DOCUMENT TEXT:
>> Start
EAL can be studied to IGCSE level in place of a second Modern Foreign Language in formal timetabled lessons. If a pupil’s level of English is such that she or he does not need formal EAL teaching of this nature, the department will monitor progress across the curriculum and intervene to offer support if necessary.

It is possible for pupils to take GCSE or IGCSE qualifications in their native tongue if an examination is available. This can be of value as it involves more than a test of competence in one’s native tongue; pupils can learn valuable skills that are not developed in other subjects. Pupils must not assume that an A* grade is a foregone conclusion; they must apply themselves fully as with any other subject.

In the long summer break, in order to prevent any deterioration in English language skills whilst pupils are on holiday in their home countries, the College recommends a range of resources for ongoing practice of English. It is most important that pupils make regular use of these in order that their competence in the language is maintained and their performance in the GCSE and IGCSE examinations is not adversely affected.

SIXTH FORM

In the Sixth Form, EAL is provided for non-native speaking A Level pupils who require it within the mainstream curriculum for two lessons per week. The course prepares pupils for the internationally-recognised IELTS qualification which is required of non-native speakers by most British universities. Pupils take the examination in June of the Lower Sixth year or December of the Upper Sixth depending on ability and progress. If pupils are not deemed to be in need of formal EAL lessons, the department offers individual support and tuition as necessary.

Pupils are also encouraged to take A Level qualifications in their native tongue if the examination is available, as it is, for instance, in German, Chinese, and Russian. This additional qualification is often a source of valuable UCAS points when pupils come to apply for university places, and, in preparation, pupils learn valuable skills that may not be developed in other subjects.

The majority of pupils following IBDP do not have formal timetabled EAL lessons but are provided with individual support as necessary from the Head of Department. A support lesson is compulsory, however, for those with specific needs until a standard is met which enables optimum achievement in the Diploma programme.

In the summer between the Lower and Upper Sixth, in order to prevent any deterioration in English language skills whilst pupils are on holiday in their home countries, the College recommends a range of resources for pupils to continue practising their use of English. It is most important that pupils make regular use of these resources in order that their competence in the language is maintained.
>> End
WORK TO BE COMPLETED:
Answer these questions from the text on EAL provision.
1. At what level can EAL be studied in place of a second Modern Foreign Language?
2. How many EAL lessons per week are given to Sixth Form A Level pupils who require it?
3. Which qualification does the Sixth Form EAL course prepare pupils for?
The listing after this is not needed.

RECORDS SUPPLIED:
>> Start
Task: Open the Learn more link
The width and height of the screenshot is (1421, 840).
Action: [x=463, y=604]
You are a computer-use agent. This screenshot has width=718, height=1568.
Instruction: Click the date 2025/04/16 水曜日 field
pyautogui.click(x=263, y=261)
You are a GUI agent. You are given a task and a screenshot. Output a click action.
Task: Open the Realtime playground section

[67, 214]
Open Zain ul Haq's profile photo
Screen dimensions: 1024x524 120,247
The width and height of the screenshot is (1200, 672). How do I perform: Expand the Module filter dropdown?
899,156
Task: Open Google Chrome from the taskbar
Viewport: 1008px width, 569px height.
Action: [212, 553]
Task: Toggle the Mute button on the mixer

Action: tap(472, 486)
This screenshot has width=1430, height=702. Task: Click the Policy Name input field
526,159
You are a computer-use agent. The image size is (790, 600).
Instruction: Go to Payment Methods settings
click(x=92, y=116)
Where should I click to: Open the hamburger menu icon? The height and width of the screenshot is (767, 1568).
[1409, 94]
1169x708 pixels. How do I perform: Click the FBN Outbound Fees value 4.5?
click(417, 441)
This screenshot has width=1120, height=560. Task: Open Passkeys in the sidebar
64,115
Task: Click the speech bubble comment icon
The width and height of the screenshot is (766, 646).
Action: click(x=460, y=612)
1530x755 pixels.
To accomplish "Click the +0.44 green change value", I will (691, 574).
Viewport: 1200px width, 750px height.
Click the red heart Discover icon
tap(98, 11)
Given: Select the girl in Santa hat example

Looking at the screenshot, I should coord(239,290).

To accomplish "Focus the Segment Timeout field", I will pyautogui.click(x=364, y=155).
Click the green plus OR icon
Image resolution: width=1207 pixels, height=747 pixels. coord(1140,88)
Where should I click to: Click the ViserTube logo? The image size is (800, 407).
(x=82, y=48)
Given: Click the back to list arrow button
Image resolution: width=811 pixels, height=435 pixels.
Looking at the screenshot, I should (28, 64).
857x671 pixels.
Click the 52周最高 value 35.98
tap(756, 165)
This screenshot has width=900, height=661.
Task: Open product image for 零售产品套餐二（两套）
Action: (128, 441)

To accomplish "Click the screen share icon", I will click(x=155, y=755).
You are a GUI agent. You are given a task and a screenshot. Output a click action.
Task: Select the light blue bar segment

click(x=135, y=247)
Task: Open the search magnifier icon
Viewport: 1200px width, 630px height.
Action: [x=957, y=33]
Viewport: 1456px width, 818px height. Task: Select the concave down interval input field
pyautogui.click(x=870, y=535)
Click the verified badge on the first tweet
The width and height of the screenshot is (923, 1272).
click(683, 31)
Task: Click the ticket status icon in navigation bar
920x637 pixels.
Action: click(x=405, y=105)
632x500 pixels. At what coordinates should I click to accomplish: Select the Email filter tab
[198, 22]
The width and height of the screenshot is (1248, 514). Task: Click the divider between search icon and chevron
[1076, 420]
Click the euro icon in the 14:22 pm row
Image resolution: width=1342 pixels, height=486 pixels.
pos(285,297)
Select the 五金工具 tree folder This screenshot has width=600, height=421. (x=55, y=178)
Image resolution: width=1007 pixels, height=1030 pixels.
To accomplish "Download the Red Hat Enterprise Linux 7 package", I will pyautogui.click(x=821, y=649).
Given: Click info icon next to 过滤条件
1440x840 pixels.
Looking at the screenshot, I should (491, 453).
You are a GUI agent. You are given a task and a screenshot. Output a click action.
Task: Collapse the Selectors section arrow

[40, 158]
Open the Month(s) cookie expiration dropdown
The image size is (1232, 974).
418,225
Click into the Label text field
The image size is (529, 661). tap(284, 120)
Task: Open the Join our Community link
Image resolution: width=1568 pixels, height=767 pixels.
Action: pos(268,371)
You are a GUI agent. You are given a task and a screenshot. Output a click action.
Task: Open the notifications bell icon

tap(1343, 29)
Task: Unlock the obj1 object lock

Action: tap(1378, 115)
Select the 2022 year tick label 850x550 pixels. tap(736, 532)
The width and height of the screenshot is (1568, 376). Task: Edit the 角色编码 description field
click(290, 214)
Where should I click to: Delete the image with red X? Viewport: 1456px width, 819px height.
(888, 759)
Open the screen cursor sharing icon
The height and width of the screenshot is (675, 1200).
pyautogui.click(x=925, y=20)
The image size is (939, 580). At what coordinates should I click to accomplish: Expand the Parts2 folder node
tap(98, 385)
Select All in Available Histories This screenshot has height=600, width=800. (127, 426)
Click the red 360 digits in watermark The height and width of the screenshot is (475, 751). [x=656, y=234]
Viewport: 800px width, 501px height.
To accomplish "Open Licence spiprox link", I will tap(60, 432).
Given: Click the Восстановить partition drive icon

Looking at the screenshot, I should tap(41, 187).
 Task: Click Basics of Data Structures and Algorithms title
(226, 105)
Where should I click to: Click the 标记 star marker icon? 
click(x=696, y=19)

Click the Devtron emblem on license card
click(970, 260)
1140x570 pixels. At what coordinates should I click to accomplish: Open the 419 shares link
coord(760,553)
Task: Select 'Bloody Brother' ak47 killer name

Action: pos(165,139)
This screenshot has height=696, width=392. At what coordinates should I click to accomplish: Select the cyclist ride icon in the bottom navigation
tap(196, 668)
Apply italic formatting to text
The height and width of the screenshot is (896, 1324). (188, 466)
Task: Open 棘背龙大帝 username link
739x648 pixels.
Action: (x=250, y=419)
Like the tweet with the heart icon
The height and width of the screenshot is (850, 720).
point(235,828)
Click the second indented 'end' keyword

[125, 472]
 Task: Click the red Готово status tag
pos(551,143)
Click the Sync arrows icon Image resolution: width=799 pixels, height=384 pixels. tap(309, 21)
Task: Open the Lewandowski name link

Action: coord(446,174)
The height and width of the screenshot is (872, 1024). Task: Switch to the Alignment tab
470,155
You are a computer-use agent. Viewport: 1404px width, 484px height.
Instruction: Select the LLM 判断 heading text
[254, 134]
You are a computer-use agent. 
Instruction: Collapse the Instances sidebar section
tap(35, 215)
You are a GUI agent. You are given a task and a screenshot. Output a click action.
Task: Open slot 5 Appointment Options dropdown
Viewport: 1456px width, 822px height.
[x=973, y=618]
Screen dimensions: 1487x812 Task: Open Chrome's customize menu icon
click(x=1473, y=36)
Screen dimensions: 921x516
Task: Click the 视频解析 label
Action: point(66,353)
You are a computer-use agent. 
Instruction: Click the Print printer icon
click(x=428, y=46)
>> End
REPLY:
1. IGCSE level
2. Two
3. IELTS